Foi neste mesmo sentido que se posicionou Brasileiro: “ A colaboração premiada funciona como importante técnica especial de investigação, enfim, um meio de obtenção de prova. Por força dela, o investigado (ou acusado) presta auxílio aos órgãos oficiais de persecução penal na obtenção de fontes materiais de prova. Por exemplo, se o acusado resolve colaborar com as investigações em um crime de lavagem de capitais, contribuindo para localização dos bens, direitos ou valores objeto do crime, e se essas informações efetivamente levam à apreensão ou sequestro de tais bens, a colaboração terá funcionado como meio de obtenção, e a apreensão como meio de prova.”[78]

Nestes termos, conclui-se que a natureza jurídica do instituto da delação premiada se adequa de forma mais plausível como meio de obtenção de provas.

4.5 A eficácia objetiva da delação premiada

Conforme já afirmado em outras oportunidades no bojo do presente trabalho, para que o agente colaborador faça jus as benesses penais e processuais penais possibilitadas pelo instituto da delação, faz-se imperioso verificar a relevância e a eficácia objetiva das declarações prestadas.

Destes termos, infere-se que a mera confissão não possui o condão de conferir a benesse legalmente estabelecida. Para que seja possível a obtenção de qualquer prêmio por força da colaboração prestada, o órgão responsável pela persecução penal deve ter obtido algum resultado prático objetivo.

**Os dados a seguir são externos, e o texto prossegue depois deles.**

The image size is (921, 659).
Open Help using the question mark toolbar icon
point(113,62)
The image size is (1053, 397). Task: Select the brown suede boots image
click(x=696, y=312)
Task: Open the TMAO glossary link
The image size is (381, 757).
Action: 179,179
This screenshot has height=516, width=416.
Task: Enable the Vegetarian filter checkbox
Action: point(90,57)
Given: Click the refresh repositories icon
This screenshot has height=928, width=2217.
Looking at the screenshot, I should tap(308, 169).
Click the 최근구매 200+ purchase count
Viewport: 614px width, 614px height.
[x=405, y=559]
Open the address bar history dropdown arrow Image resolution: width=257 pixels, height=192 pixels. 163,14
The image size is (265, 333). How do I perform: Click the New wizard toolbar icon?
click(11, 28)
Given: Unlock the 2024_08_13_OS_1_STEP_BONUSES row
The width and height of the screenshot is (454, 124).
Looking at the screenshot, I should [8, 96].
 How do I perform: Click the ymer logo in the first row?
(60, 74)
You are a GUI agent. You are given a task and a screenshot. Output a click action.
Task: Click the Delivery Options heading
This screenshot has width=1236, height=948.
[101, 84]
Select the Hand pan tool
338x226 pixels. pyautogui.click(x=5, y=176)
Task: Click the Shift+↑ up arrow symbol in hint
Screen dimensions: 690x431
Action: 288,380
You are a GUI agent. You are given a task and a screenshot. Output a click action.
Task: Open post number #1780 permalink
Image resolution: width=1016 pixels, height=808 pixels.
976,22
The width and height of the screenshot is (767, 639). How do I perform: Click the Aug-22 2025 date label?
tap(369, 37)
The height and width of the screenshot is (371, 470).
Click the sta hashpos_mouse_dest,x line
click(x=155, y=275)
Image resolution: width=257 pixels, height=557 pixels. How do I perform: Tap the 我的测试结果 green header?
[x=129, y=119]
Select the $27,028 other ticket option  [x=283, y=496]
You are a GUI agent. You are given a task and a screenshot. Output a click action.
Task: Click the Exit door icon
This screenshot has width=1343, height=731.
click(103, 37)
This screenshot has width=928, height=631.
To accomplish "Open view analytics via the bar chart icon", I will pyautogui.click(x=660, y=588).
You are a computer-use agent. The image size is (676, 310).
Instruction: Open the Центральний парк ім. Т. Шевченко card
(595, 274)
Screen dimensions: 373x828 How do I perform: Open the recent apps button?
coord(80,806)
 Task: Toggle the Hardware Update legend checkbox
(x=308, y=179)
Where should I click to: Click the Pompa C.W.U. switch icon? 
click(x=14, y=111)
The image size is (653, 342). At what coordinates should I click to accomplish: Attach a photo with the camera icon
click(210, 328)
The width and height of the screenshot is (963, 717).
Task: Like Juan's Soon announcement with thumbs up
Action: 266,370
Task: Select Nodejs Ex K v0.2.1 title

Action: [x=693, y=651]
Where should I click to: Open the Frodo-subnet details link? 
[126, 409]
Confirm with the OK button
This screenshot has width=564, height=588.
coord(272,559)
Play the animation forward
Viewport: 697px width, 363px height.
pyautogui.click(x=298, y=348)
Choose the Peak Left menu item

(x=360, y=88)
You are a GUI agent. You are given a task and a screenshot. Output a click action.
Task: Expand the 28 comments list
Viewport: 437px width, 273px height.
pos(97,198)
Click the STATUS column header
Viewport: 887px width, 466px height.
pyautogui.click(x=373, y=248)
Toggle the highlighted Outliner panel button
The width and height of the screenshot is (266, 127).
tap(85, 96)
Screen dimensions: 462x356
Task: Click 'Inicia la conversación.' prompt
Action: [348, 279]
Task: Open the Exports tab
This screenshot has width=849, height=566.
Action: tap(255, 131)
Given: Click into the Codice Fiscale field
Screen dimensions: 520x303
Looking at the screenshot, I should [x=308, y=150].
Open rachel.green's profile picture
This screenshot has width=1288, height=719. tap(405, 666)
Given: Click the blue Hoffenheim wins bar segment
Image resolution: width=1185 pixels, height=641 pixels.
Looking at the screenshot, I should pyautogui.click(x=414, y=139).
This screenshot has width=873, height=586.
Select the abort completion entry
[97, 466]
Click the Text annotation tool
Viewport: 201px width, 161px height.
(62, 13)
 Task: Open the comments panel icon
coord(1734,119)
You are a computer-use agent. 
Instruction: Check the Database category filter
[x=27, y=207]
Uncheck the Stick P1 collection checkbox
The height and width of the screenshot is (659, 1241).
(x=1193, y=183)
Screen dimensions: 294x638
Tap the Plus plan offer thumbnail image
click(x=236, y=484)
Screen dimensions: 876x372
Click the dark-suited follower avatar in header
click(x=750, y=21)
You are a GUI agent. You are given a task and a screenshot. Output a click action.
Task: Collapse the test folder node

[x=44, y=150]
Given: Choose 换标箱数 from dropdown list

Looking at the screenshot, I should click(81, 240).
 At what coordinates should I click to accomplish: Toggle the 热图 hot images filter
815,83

Corroborando com o quanto sustentado, vale colacionar recente julgado do Superior Tribunal de Justiça que negou a concessão do perdão judicial ao colaborador devido ao fato das declarações prestadas não terem se revestido de imprescindibilidade:

PROCESSO CIVIL E ADMINISTRATIVO. IMPROBIDADE ADMINISTRATIVA. DELAÇÃO PREMIADA. AUSÊNCIA DE EFETIVA COLABORAÇÃO DO ACUSADO. PERDÃOJUDICIAL. ART. 35-B DA LEI N. 8.884/94. ART. 13 DA LEI N. 9.807/99.VAZIO NORMATIVO. AUSÊNCIA DE PONTO DE COINCIDÊNCIA. ANALOGIA. INVIABILIDADE. FUNDAMENTO NÃO IMPUGNADO. SÚMULA 283/STF. DISSÍDIO JURISPRUDENCIAL. ARESTO PARADIGMA. MESMO TRIBUNAL DE ORIGEM.SOLUÇÃO IDÊNTICA. NÃO CONHECIMENTO.

  1. A colaboração efetiva é imprescindível para a concessão do perdão judicial, ainda que sob o jugo da legislação apontada pelo recorrente como de aplicação analógica na espécie (art. 35-B da Lei n. 8.884/94), vigente à época dos fatos.
  2. Por outro lado, a aplicação da benesse, segundo a Lei de Proteção à Testemunha – que expandiu a incidência do instituto para todos os delitos – é ainda mais rigorosa, porquanto a condiciona à efetividade do depoimento, sem descurar da personalidade do agente e da lesividade do fato praticado, a teor do que dispõe o parágrafo único do art. 13 da Lei n. 9.807/99.
  3. A Corte de origem, a partir da análise dos elementos probatórios da demanda, concluiu que a colaboração do delator foi prescindível para a elucidação do ato de improbidade, pois a condenação “seria alcançada com a documentação oriunda do Tribunal de Contas do Distrito Federal, mesmo que não houvesse confissão do apelante.” (e-STJ fl. 1147). Essa constatação consignada no acórdão recorrido, além de não ter sido impugnada no apelo especial, não poderia ser modificada na instância extraordinária por envolver reexame de provas, o que atrai os óbices das Súmulas 7/STJ e 283/STF.
  4. O aresto trazido como paradigma provém do mesmo Tribunal em que prolatado o acórdão hostilizado, o que não caracteriza dissídio pretoriano para o fim de cabimento do apelo nobre pela alínea “c” do permissivo constitucional. Precedentes.
  5. Recurso especial não conhecido. (Recurso Especial 1477982/DF, Segunda Turma, Superior Tribunal de Justiça, Relator: Min OG Fernandes, Julgado em 14/04/2015, grifo nosso)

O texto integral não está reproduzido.